Il sindaco, proprio ieri sera, ha voluto ulteriormente chiarire il suo pensiero, dichiarando che “la Regione ha previsto uno screening per capire il livello di contagio che coinvolge la platea del mondo scolastico e la mia premura è spingere i genitori a effettuare il tampone antigenico. Non confondiamo le cose: fare lo screening è una cosa importantissima e non ha niente a che vedere con la riapertura o meno delle scuole. È una possibilità per tutti e si svolgerà in piena sicurezza”. La ripresa delle attività scolastiche in presenza, come sostanzialmente chiarisce anche l’ordinanza regionale, avverrà eventualmente in relazione all’esito dello screening e al dato epidemiologico del territorio: “Capisco le vostre preoccupazioni, anche io ho tre figli – ha proseguito il sindaco Jossa – ma decideremo insieme, con la massima serenità e con il massimo senso di responsabilità, solo dopo aver effettuato lo screening”.

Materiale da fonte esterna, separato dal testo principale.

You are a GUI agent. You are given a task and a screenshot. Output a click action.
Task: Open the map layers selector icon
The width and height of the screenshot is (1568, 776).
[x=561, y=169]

Nel corso della nostra chiacchierata il primo cittadino ha lasciato intendere che, in effetti, la decisione di riaprire le scuole mentre vige la zona rossa può sembrare strana, soprattutto in relazione al fatto che le stesse scuole sono state chiuse ancora prima della zona gialla. Ad ogni modo, però, l’indirizzo del governo è quello di tenere le scuole aperte, e in questo soltanto la Campania è disallineata. Jossa ha anche confermato le voci riguardanti l’attivazione del servizio di assistenza sanitaria a domicilio: “Qualcosa a cui dovrebbero provvedere le USCA, tuttavia noi siamo pronti e per la settimana prossima partiremo con l’auto medica, grazie alla spinta e all’impegno dei volontari di protezione civile”. Per il momento non c’è bisogno di una variazione di bilancio, ci dice il sindaco: le risorse, anche se poche, ci sono, e venerdì dovrebbe avere luogo anche la giunta comunale, per la quale “non dobbiamo certamente attendere il settimo assessore”.

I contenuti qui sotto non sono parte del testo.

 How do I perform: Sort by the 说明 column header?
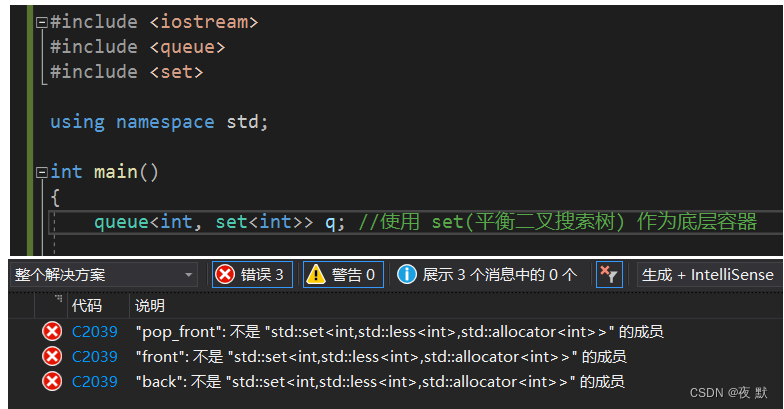[x=150, y=306]
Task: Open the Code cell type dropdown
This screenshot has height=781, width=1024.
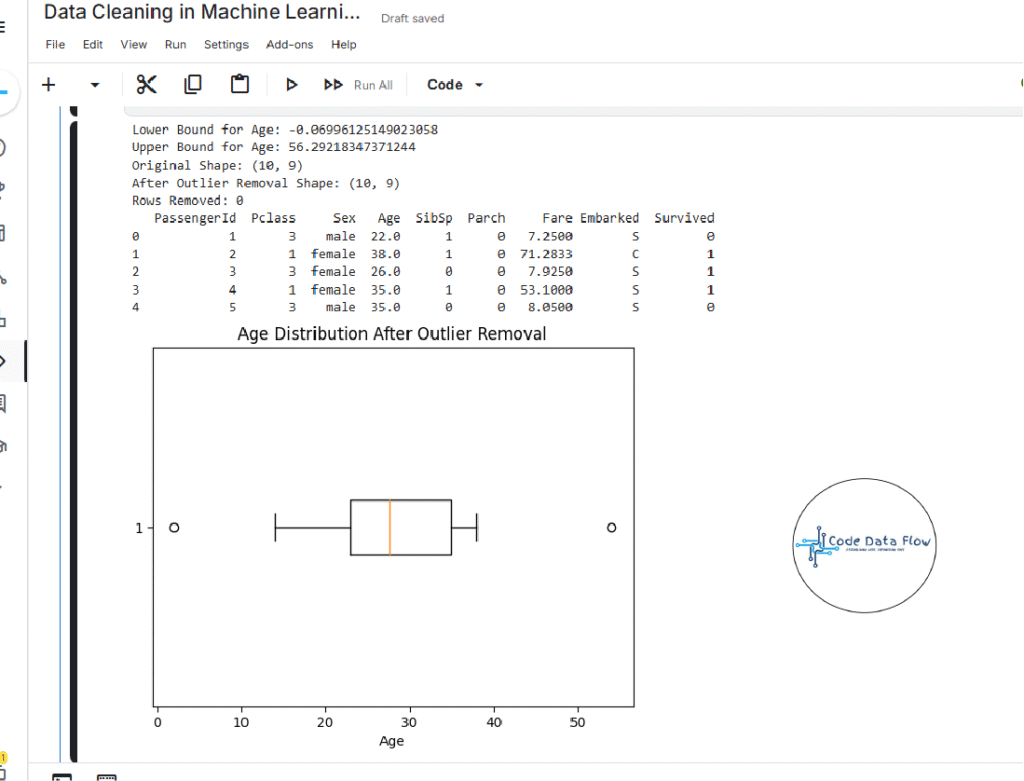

Sarà convocato per martedì, invece, un nuovo consiglio comunale. Tra gli ordini del giorno l’istituzione delle commissioni consiliari permanenti e soprattutto una mozione che fa già discutere: “Marigliano si ribella alle infamanti accuse espresse dal neo eletto sindaco di Pomigliano D’Arco – Discussioni e determinazioni”. I consiglieri di minoranza, compatti, chiedono infatti che “il consiglio comunale, in rappresentanza dell’intera città, aldilà delle appartenenze politiche, faccia sentire la propria voce istituzionale, tuteli l’onorabilità e l’onestà dei propri concittadini, sottolinei e affermi che per chiunque vale il principio di non colpevolezza garantito dalla Costituzione Italiana, si unisca protesta elevatasi da tanti mariglianesi che non ci stanno ad essere identificati corrotti o corruttori, e chieda al sindaco di Pomigliano di formulare le proprie scuse per le insensate e avventate parole rivolte alla città di Marigliano e al suo ex sindaco”. La posizione di Jossa è che Gianluca Del Mastro sia stato “inopportuno” nel difendere una sua legittima scelta assessoriale (Filomena Iovine all’urbanistica) tirando in ballo la delicatissima situazione giudiziaria che coinvolge l’ex sindaco Carpino: appuntamento al prossimo consiglio comunale per il secondo atto della vicenda.